A câmera de Spielberg, de fato, é sagaz. A própria abertura do filme, focada no nosso conhecimento de que ali existe um perigo mortal e na reação da primeira vítima, dá o tom do desconforto que sentiremos até o final. Desconforto que será de tempos em tempos reforçado por ângulos inteligentes, como Brody espiando o mar pelo ombro da pessoa que conversa com ele ou então quando vemos o trio embarcando através da mandíbula “decorativa” de um tubarão exposta na janela de Quint. Além, claro, da clássica cena em que Brody percebe o ataque, com a câmera indo até ele em zoom dolly, distorcendo a perspectiva do público e amplificando o choque e a sensação de urgência por meio do pânico no rosto do personagem.
Some-se a isso a trilha sonora de John Williams, com seu tema econômico (apenas duas notas), soturno e enérgico, perfeito para um inimigo implacável. O compositor consegue um efeito de desumanização impressionante. As vítimas do tubarão não são pessoas, são carne. Qualquer um pode perecer. Adultos, crianças, cachorros. Basta estar na água. E isso é assustador.
Se, tecnicamente, “Tubarão” não envelheceu um só dia nesses 50 anos desde a sua estreia, em 20 de junho de 1975, podemos afirmar que, tematicamente, ganhou ainda mais força. Basta compararmos o negacionismo das autoridades da pequena cidade de veraneio diante da ameaça, priorizando a economia em detrimento da vida da população, com a pandemia de Covid-19. Lá como cá, políticos e empresários preocupados com o lucro, desacreditando a ciência, e com uma parcela das pessoas incapaz de postergar o prazer. O tapa na cara que Brody leva da mãe de uma das vítimas – mesmo sendo ele um dos “menos culpados” – é o que muitos que perderam parentes há cinco anos gostariam de fazer no mundo real com aqueles que zombaram, se omitiram e atrapalharam o combate à doença.
Por fim, “Tubarão”, para além das suas qualidades cinematográficas em si, inaugurou a era dos blockbusters.
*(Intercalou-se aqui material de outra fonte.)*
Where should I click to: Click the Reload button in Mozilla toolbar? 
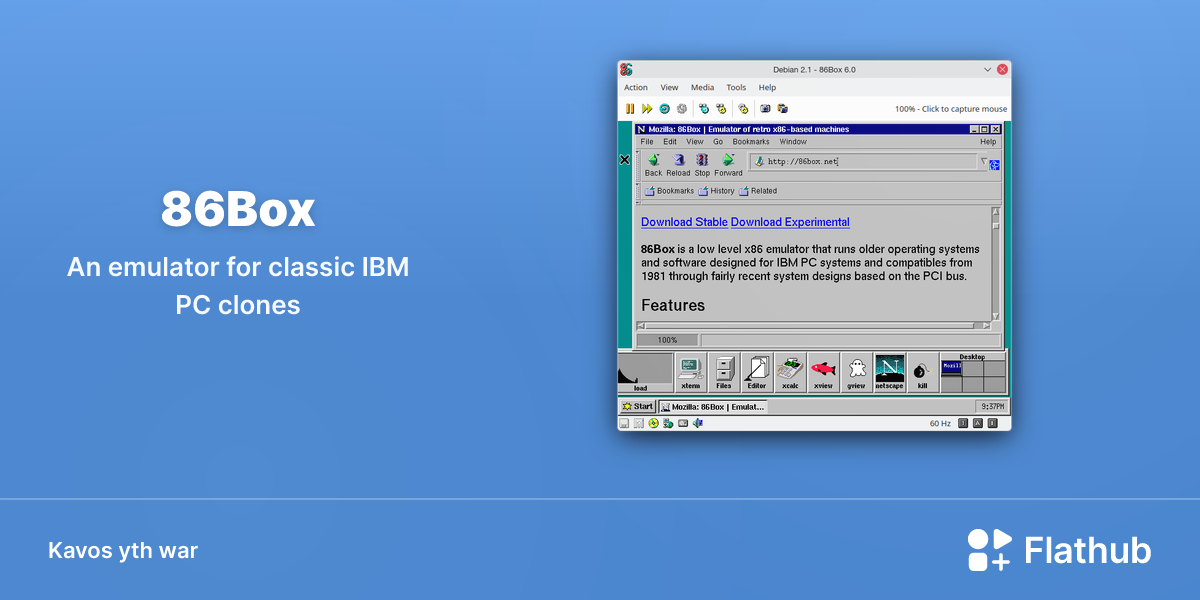pos(678,165)
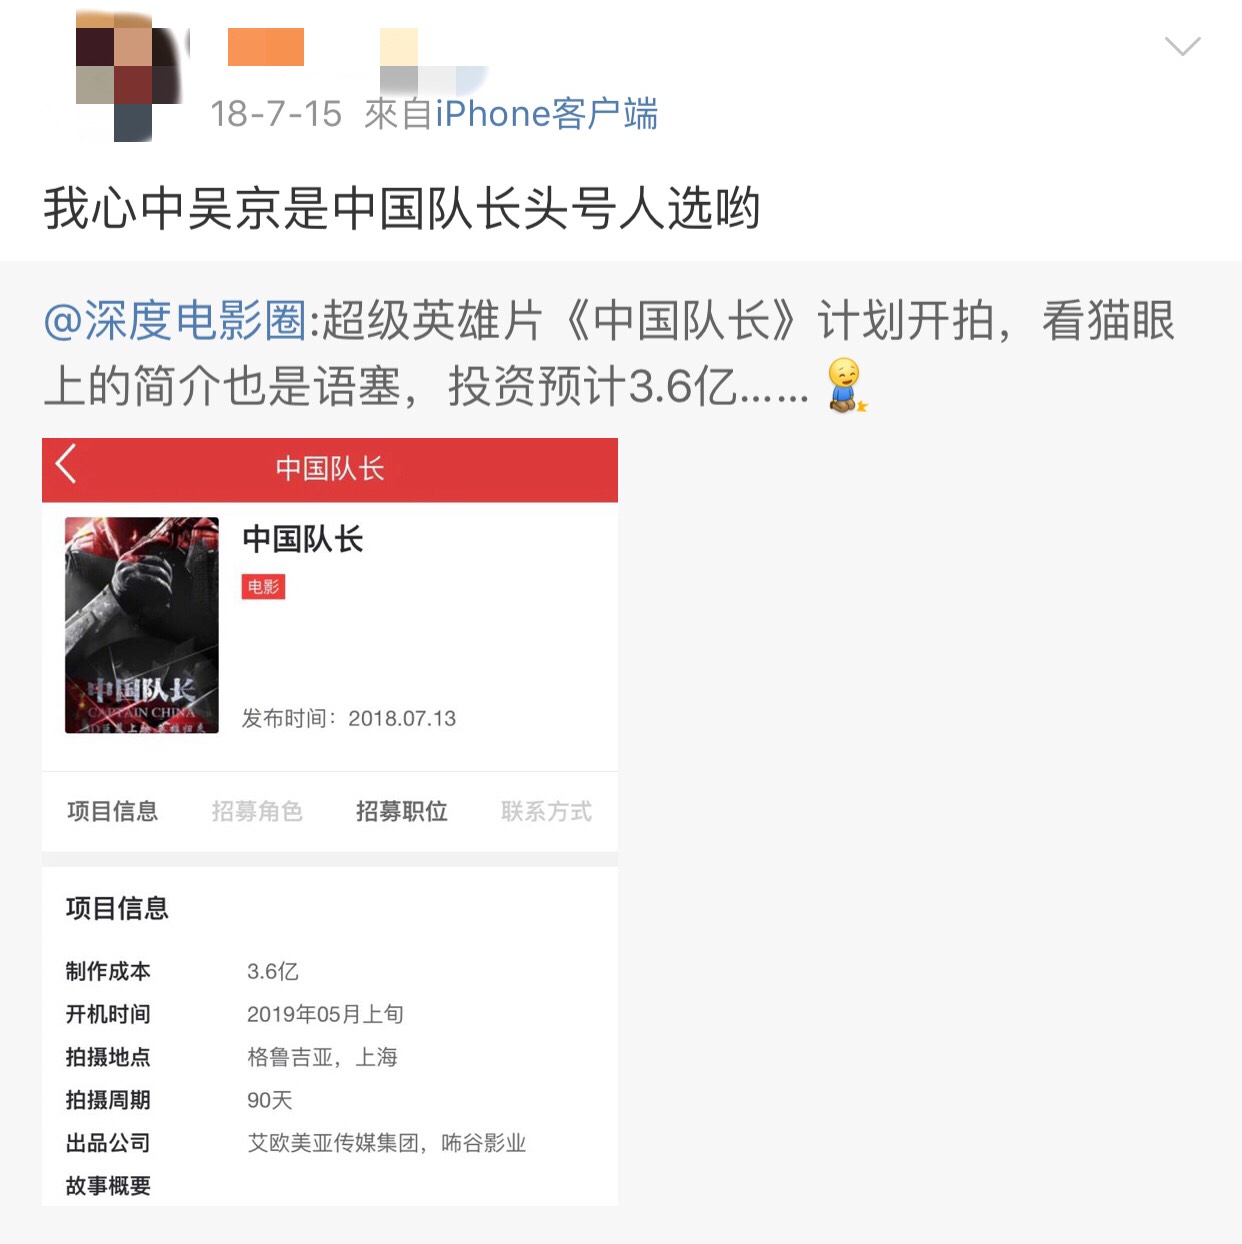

Com uma estratégia de publicidade massiva nas televisões, que, à época, ainda era incipiente, e o lançamento em um grande número de salas de cinema (mais de 400), tornou-se a maior bilheteria daquele e dos próximos dois anos, só sendo superado por outro “arrasa-quarteirão”, “Star Wars”. Não à toa, Spielberg passou a integrar a elite hollywoodiana, a ter carta branca em seus projetos, o que foi mais do que merecido.
Óbvio que há toda uma outra discussão ao fundo, com alguns cineastas, como Peter Bogdanovich, alertando que não havia mais ninguém interessado, a partir dali, a produzir filmes “menores”, “de arte”. Todos queriam fazer o seu próprio “Tubarão”. Bom, o fato é que, para o bem ou para o mal, a indústria em Hollywood havia mudado para sempre.
Onde assistir
- “Tubarão” está disponível para streaming no Telecine e para aluguel no Prime Vídeo, YouTube e Apple TV.